The fact is, the current system of giving shareholders a non-binding vote on executive salaries (which boards are free to ignore) generally works. Some companies still thumb their nose at the will of shareholders. In 2007, Telstra, for example, ignored the votes of two thirds of its investors when it pressed ahead with a generous executive remuneration scheme. The $10.7 million payout to OZ Minerals' Owen Hegarty was particularly galling.
But many companies have been shamed into winding back termination payouts to their executives -- so-called golden parachutes -- fearful of an embarrassing protest vote. And besides, it's easier to ignore the will of shareholders when your stock and profits are going up. Expect a significantly louder round of shareholder protests when remuneration comes up during this year's annual general meeting season. The system and boards haven't yet been truly tested in a bear market.
In publicly listed companies, shareholders get a binding vote on the selection of their directors. They entrust those directors to appoint executives to run the company for the good of shareholders. That includes setting appropriate salaries. If the board fails, shareholders can get rid of them. It's not perfect -- and it does make it difficult to punish failed executives who've long left companies -- but it works.

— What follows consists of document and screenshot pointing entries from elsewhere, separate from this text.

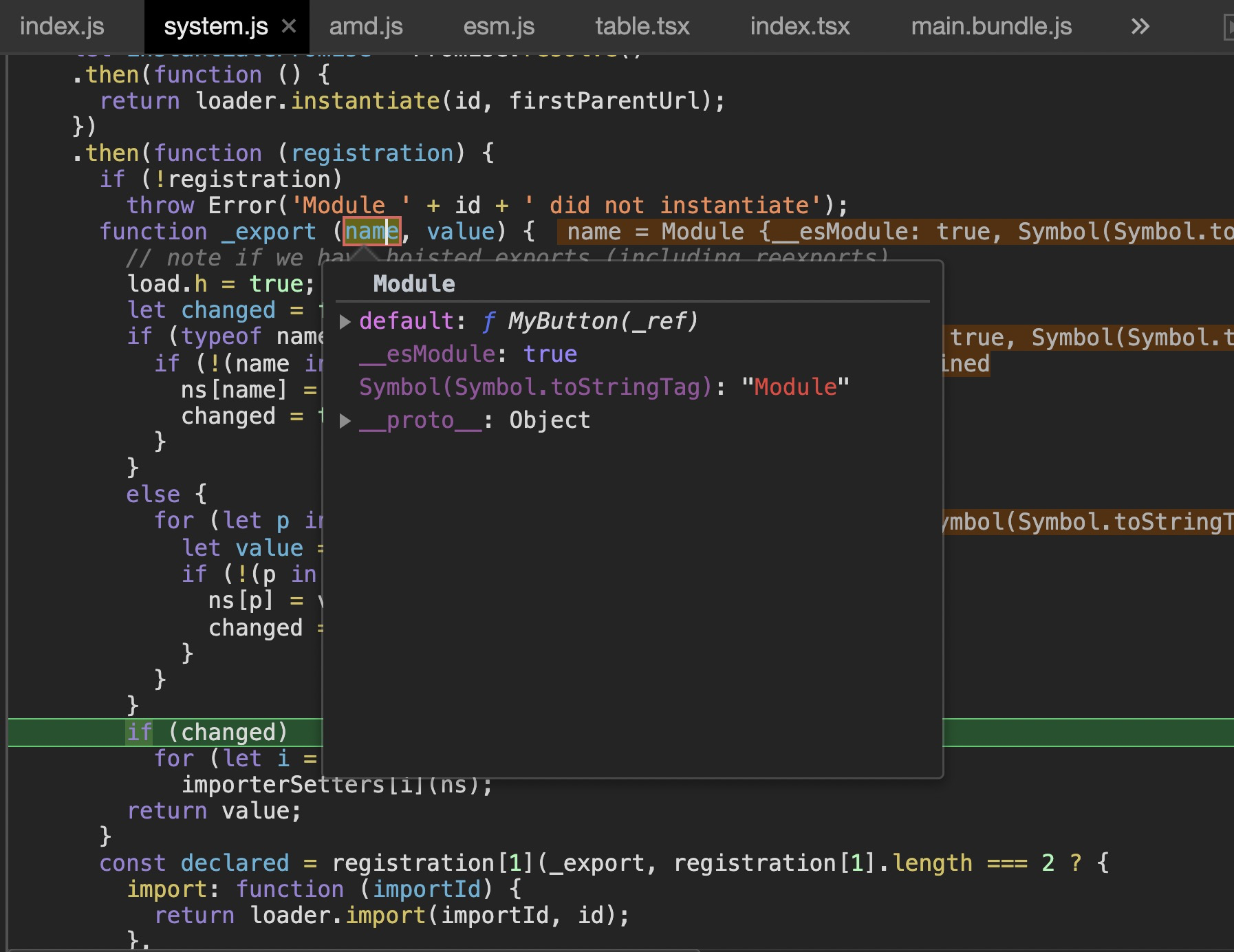
Task: Select the green highlighted execution line
Action: coord(206,732)
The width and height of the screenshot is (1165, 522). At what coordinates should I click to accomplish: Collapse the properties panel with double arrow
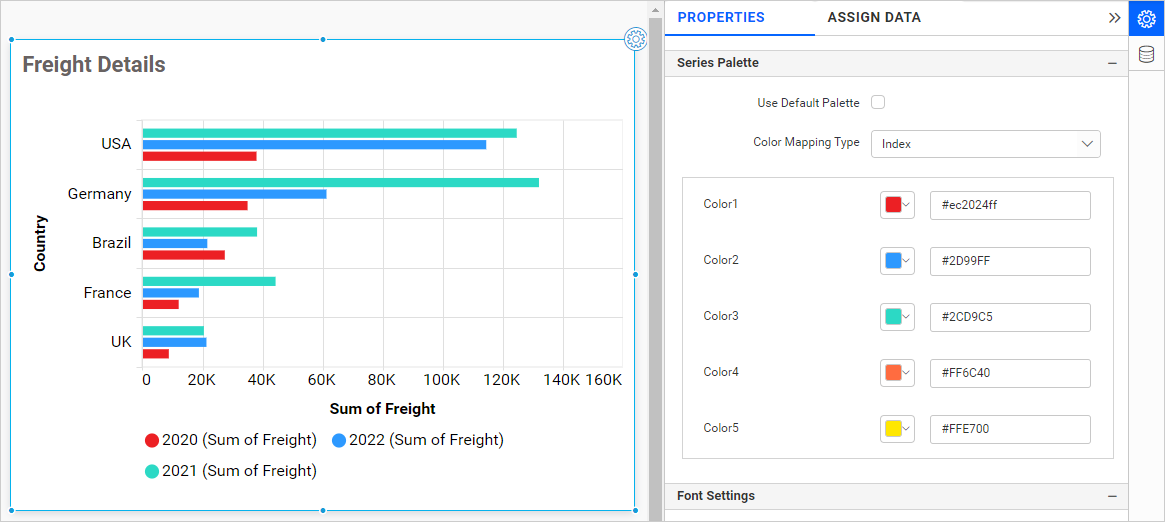[x=1114, y=18]
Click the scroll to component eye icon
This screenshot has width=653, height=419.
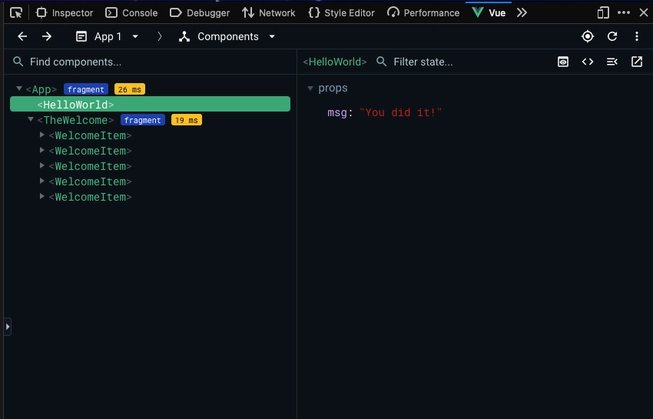pyautogui.click(x=563, y=62)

At least shareholders get to vote every year. Where's the annual vote for taxpayers who have been forced to fund significant “termination” payments -- guaranteed super at 75 per cent of salary -- to failed politicians?

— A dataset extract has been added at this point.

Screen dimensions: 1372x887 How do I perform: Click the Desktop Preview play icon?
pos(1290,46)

An inquiry into executive remuneration probably isn't a bad thing. Any system that better ties pay to the long-term performance of companies -- rather than unsustainable short-term financial or stock price gain -- should be encouraged.
But will a binding vote on termination payouts actual lead to better corporate behaviour or lower salaries for executives? Sure, a bigger part of their pay might be made up of shares and options, which better reflect the performance of their company. An alternative, however, is for boards to simply shift a chunk of remuneration from the binding component of the package (termination payments) to the non-binding component (everything else).
That just means paying useless executives more for longer. And it's often difficult to tell exactly how bad an executive's been until long after they've left the building.
http://www.theaustralian.news.com.au...014020,00.html
We can all rest assured that the Government is out there tackling the really big issues!